One of these biases is called the “endowment effect”: once people have something, it becomes magically endowed with a sense of “mine-ness.” People often want more to part with it than they would have been willing to pay to acquire it. The endowment effect can make negotiations over what seem to be economic issues surprisingly filled with non-rational elements.

Consider a neighbor dispute over real property boundaries, for example.  These battles sometimes turn on the placement of a 6- or 12-inch strip between two parcels.  The parcel has become “mine” to both sides. When pressed, each party may be willing to pay less to buy out the other’s claim than it wants to receive if it sells its interest.  The same stalemate happens in partnership disputes too, when one or both partners have endowed the partnership with “mine-ness.”

The endowment effect often rears its head when people are getting divorced.  The divorce process itself requires people to sort their personal property into piles labeled “mine,” “yours” and “ours that we have to split.”  Even though the parties may call it sentimental attachment to particular objects, when something falls into both parties’ “mine” piles, the discussion stops being about the value of the object and becomes more of a tug of war.  Unfortunately, some people place all the property in a home into their own “mine” pile.  As a comedian once said, “I get divorced every few years so I get to give give all my stuff away.”

The endowment effect becomes particularly difficult with expectations.  For instance, people might reasonably expect that they will receive an inheritance from their own parents.  It is the ultimate in “mine”: a person who gave one life is passing on the fruits of a lifetime of toil. However, others lay claim to the same interest.  The government wants its taxes paid.  Siblings think they deserve more.  Spouses who have lived for years in anticipation that one day they will receive a little extra cash to spend think they are entitled to a piece, too.  The legal system, which at its best clarifies social rules that supersede individual expectations, is often frustratingly vague.

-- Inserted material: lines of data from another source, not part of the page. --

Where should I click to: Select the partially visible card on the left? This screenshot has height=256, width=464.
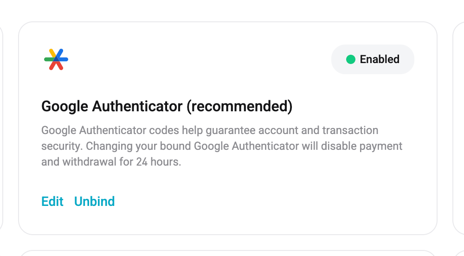(2, 128)
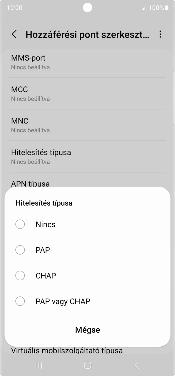
Task: Tap the camera cutout area
Action: click(x=87, y=8)
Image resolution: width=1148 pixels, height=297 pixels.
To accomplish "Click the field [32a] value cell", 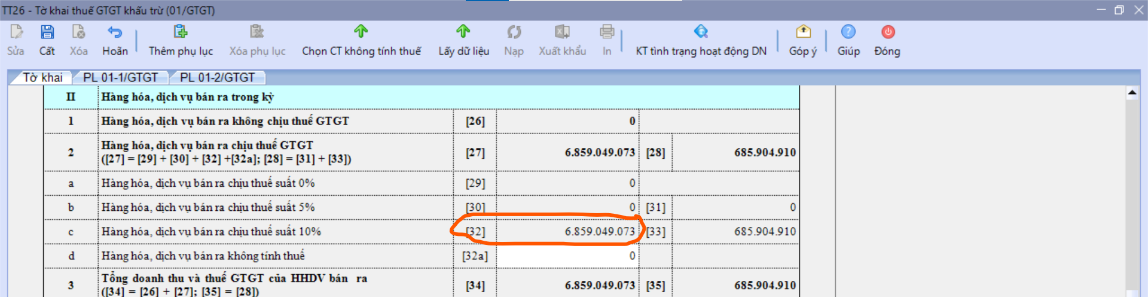I will click(x=567, y=256).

The answer for the mediator or creative negotiator is to try to bypass “mine-ness.”  Skip a generation and use the funds to pay for children’s education.  Swap something from the “yours” pile for something from the “mine” pile, so both sides will feel that the other has not been unjustifiably enriched (an actual common law legal concept!). If necessary, delve into what it means to parties for something to be “mine” or “yours” – are they objecting to something being taken, or do they feel an entitlement that is wrapped up in other emotions? If none of that works, you may have to take on the brute force challenge of forcing people to accept the unsatisfying reality that, whether by their agreement or law, some of their “mine” pile will be taken from them.  If they decide to agree, then they may at least get to pick and choose from their pile.